Jon Harrop <jon@xxxxxxxxxxxxxxxxx> wrote:
Mark Wooding wrote:
robin <robin_v@xxxxxxxxxxx> wrote:
A hash table is a table, and therefore is of fixed size, and would be
unsuitable for such a task.

You've missed the memo about extending hash tables. If you get it
right, the work done to grow the table leaves you with O(1) insertion
times (amortized).

Or O(n) insertion times, which is worse than a balanced binary tree!

The problems with hash tables that I know of are as follows.

* You sometimes need to wait for hash table growth. If you're
sensible, you'll grow the table by a constant factor each time. If
the table contains n objects, then it'll have been resized O(log n)
times, and you'll have had to move O(n) things in the process.
Since you've inserted O(n) things, that works out constant overall.
So if good-on-average is OK (and it usually is) then you have
nothing to worry about.

* If an adversary can choose the items you'll be inserting into your
table, he might be able to arrange for hash collisions to occur.
The solution is to use an (almost) 2-universal hashing family, and
don't tell the adversary which function you chose.

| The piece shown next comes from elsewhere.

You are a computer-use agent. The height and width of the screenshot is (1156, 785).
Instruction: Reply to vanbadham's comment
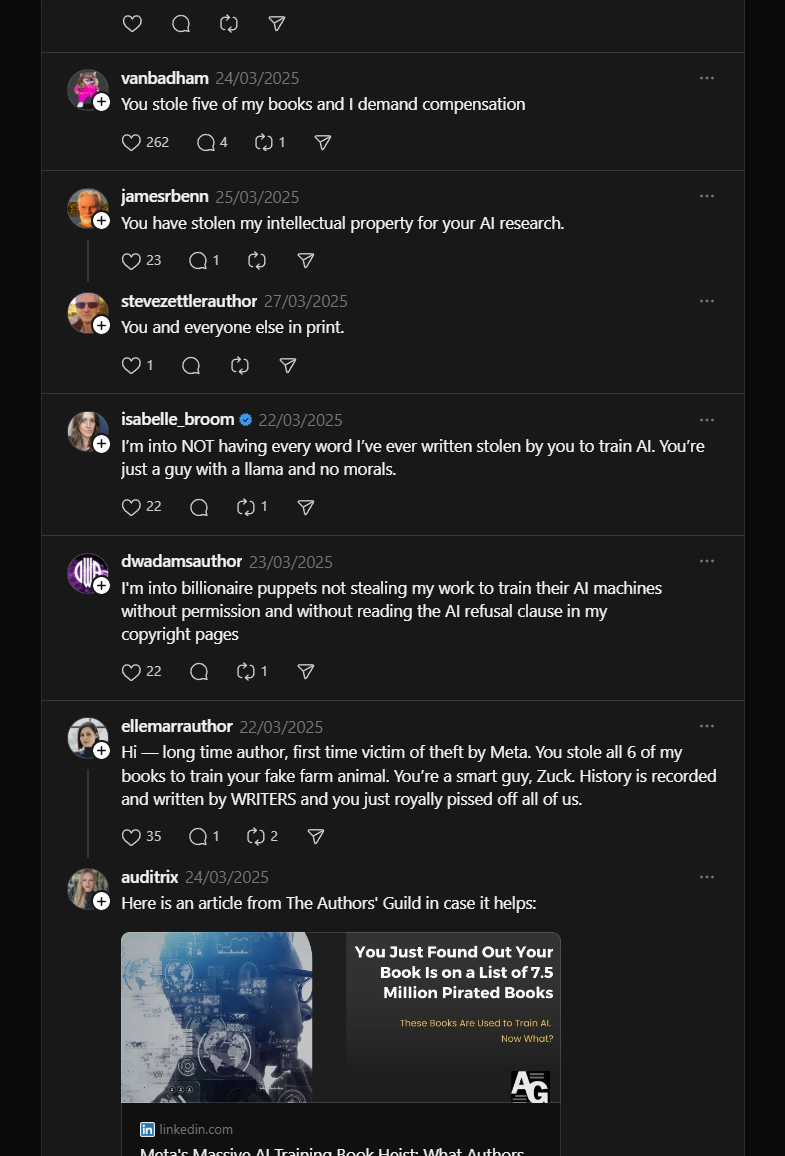tap(206, 142)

* The table doesn't store its items in any useful order. Sorry: if
this is a problem, use a tree.

Hash tables have more important problems, e.g. GCs often don't like them.

Certainly if you're using object addresses to identify objects, and
you're using a GC which moves objects about, then you're going to have
to arrange for the hash table to be rehashed during scavenging. (Either
that or you can try to find something else to hash on, and use object
address to disambiguate. But that sounds messy.)

I don't recall reading anything especial in Jones and Lins about hash
tables being problematic. Would you like to explain further?

-- [mdw]